Aufgabe 1 ::
Stimmen die Aussagen (a), (b) und (c) mit dem Auszug über Mitarbeiterbeteiligungen überein? Antworte jeweils mit Ja oder Nein und zitiere die Worte des Auszugs, die das belegen.
(a) Mitarbeiter erhalten durch die Beteiligung eine finanzielle Anerkennung für ihre eigene Leistung.
(b) Zwischen echten und virtuellen Beteiligungen muss man nur steuerlich unterscheiden.
(c) Arbeitgeber profitieren davon, dass die Mitarbeiter stärker an das Unternehmen gebunden sind.
Aufgabe 2 ::
Schreib den Auszug über Mitarbeiterbeteiligungen nach seinem letzten Satz mit einigen Sätzen weiter.

Auszug ::
■ ■ ■ ■ ■
Mitarbeiterbeteiligungen bieten Unternehmen die Möglichkeit, ihre Mitarbeiter direkt oder indirekt am Unternehmenserfolg zu beteiligen. Die Mitarbeiter erhalten durch die Beteiligung eine direkte Gegenleistung und finanzielle Anerkennung für ihre eigene (Mehr-)Leistung. Arbeitgeber profitieren von einer höheren Zufriedenheit und Bindung der Mitarbeiter an das Unternehmen. Sowohl zivilrechtlich als auch steuerlich ist jedoch zwischen echten und virtuellen Beteiligungen (ESOP und VSOP) zu unterscheiden.
■ ■ ■ ■ ■
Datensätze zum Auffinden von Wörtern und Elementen
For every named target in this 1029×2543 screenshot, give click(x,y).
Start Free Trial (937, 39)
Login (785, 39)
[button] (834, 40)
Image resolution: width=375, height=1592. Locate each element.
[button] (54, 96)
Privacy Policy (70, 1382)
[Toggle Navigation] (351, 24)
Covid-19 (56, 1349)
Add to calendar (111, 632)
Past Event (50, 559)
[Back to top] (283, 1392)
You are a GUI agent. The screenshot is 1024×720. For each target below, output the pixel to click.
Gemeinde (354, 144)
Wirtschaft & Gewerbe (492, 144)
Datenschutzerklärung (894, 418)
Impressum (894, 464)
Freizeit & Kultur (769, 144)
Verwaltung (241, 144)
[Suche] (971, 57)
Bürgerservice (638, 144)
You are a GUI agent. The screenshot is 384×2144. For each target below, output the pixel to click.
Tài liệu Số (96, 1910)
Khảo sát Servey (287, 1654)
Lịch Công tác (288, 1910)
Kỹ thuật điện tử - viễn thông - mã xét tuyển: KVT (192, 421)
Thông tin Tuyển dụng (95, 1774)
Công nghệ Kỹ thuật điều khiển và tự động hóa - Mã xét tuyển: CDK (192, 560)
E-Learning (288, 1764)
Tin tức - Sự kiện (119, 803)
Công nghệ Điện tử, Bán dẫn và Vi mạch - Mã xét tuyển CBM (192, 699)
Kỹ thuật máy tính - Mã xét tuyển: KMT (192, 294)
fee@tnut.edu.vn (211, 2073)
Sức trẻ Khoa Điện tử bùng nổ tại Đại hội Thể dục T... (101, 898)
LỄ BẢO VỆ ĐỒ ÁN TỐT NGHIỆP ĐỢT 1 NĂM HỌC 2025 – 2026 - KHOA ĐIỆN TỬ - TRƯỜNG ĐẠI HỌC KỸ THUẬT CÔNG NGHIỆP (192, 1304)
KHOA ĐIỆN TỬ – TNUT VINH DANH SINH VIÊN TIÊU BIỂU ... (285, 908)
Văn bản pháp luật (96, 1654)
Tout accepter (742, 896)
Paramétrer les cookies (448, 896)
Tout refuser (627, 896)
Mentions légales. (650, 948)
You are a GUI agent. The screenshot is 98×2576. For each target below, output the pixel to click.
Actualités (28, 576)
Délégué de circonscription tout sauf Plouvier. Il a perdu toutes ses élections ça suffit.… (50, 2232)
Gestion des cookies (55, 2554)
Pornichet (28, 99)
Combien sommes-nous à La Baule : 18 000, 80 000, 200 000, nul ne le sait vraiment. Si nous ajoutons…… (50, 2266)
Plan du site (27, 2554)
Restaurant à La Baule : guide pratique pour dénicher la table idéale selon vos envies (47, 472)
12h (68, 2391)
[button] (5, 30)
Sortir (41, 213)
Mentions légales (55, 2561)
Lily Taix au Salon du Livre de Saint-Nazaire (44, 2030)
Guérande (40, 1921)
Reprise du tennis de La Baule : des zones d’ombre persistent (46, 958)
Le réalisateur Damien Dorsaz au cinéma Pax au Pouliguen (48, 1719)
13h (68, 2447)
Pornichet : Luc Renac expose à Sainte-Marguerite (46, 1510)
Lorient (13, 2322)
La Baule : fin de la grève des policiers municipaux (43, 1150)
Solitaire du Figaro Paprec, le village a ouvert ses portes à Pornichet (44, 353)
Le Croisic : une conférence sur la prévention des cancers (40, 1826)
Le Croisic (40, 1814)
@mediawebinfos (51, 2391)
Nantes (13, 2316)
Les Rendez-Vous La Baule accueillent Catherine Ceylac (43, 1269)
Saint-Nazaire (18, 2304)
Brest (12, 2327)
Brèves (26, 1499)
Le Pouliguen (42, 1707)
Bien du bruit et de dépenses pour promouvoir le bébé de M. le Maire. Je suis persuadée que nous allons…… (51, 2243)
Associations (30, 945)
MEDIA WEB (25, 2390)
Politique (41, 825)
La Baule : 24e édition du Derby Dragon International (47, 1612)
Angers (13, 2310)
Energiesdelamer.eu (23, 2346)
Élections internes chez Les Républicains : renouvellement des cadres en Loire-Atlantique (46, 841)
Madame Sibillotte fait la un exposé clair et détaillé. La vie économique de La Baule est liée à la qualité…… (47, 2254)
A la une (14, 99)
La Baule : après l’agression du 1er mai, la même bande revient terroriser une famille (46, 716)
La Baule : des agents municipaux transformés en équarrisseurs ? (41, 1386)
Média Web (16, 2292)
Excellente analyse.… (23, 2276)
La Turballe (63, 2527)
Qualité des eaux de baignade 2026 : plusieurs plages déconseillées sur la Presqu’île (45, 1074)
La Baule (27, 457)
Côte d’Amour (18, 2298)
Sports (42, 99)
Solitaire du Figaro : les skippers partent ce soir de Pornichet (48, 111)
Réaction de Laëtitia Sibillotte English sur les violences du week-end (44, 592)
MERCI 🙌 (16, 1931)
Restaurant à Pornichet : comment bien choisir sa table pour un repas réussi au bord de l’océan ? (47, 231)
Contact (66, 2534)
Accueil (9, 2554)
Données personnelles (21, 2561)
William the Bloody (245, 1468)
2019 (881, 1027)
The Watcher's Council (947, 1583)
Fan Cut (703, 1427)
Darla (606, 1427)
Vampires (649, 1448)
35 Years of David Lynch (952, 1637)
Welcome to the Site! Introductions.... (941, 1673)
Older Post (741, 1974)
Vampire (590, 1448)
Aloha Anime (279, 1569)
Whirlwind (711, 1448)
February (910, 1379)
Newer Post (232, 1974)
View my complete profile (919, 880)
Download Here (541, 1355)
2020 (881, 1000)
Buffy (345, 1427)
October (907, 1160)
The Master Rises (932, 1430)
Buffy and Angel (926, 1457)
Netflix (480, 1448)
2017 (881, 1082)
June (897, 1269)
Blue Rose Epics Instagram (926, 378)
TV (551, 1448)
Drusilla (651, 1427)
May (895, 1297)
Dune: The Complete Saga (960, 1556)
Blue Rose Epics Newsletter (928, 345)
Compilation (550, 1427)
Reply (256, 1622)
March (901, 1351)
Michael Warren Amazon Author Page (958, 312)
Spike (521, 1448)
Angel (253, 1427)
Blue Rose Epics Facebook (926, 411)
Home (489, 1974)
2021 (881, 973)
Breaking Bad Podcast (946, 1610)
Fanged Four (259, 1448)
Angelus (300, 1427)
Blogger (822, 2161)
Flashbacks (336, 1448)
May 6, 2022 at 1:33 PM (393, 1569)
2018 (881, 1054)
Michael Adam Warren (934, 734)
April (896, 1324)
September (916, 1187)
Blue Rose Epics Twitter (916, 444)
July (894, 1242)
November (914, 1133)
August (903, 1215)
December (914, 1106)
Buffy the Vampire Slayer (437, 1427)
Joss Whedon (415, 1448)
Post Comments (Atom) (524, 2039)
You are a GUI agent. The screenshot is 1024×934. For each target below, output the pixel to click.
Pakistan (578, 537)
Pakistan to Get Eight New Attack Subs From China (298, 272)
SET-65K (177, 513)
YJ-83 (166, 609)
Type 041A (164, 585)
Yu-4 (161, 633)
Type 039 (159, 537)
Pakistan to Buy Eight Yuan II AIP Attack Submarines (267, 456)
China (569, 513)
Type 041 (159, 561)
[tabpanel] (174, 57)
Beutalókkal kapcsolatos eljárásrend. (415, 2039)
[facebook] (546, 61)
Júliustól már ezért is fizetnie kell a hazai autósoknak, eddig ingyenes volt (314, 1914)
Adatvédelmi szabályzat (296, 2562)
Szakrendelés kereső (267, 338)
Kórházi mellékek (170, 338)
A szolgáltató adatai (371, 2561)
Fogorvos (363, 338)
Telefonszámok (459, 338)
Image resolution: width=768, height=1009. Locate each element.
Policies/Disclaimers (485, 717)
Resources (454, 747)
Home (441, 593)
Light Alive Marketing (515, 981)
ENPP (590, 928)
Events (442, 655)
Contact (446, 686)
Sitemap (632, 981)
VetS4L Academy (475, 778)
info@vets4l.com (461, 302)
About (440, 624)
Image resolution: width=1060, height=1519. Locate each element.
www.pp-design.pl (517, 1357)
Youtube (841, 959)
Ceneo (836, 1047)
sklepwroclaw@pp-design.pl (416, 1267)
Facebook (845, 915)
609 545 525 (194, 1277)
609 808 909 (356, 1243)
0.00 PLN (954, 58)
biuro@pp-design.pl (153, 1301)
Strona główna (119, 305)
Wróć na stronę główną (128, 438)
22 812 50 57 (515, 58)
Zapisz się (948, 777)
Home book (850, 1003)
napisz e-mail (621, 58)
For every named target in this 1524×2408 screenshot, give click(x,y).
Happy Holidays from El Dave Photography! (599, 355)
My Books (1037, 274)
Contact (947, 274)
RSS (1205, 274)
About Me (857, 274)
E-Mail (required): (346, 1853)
■ ■ ■ ■ ■
Ergebnis 1 ::
(a) Ja: „Die Mitarbeiter erhalten durch die Beteiligung eine direkte Gegenleistung und finanzielle Anerkennung für ihre eigene (Mehr-)Leistung.“
(b) Nein: „Sowohl zivilrechtlich als auch steuerlich ist jedoch zwischen echten und virtuellen Beteiligungen (ESOP und VSOP) zu unterscheiden.“
(c) Ja: „Arbeitgeber profitieren von einer höheren Zufriedenheit und Bindung der Mitarbeiter an das Unternehmen.“

Ergebnis 2 ::
Die echte Mitarbeiterbeteiligung ist dadurch gekennzeichnet, dass der Mitarbeiter Gesellschafter des Unternehmens wird. Er erhält also entsprechende Anteile - in der Regel an einer GmbH - durch notariellen Vertrag verbilligt oder unentgeltlich übertragen. Größere Unternehmen, die als Aktiengesellschaften firmieren, können die Anteile auch direkt in ein bestehendes oder neu einzurichtendes Wertpapierdepot des Arbeitnehmers übertragen. Rechtsgrundlage ist eine ESOP-Vereinbarung zwischen Arbeitgeber und Arbeitnehmer. Sie sieht zwei Zeiträume vor, die für die Übertragung von besonderer Bedeutung sind:
Praxisbeispiel: Der Arbeitgeber vereinbart mit dem Arbeitnehmer eine Vesting-Periode von einem Jahr. In den ersten vier Jahren der Betriebszugehörigkeit (Cliff-Periode) erhält der Arbeitnehmer jeweils ein Prozent der Unternehmensanteile.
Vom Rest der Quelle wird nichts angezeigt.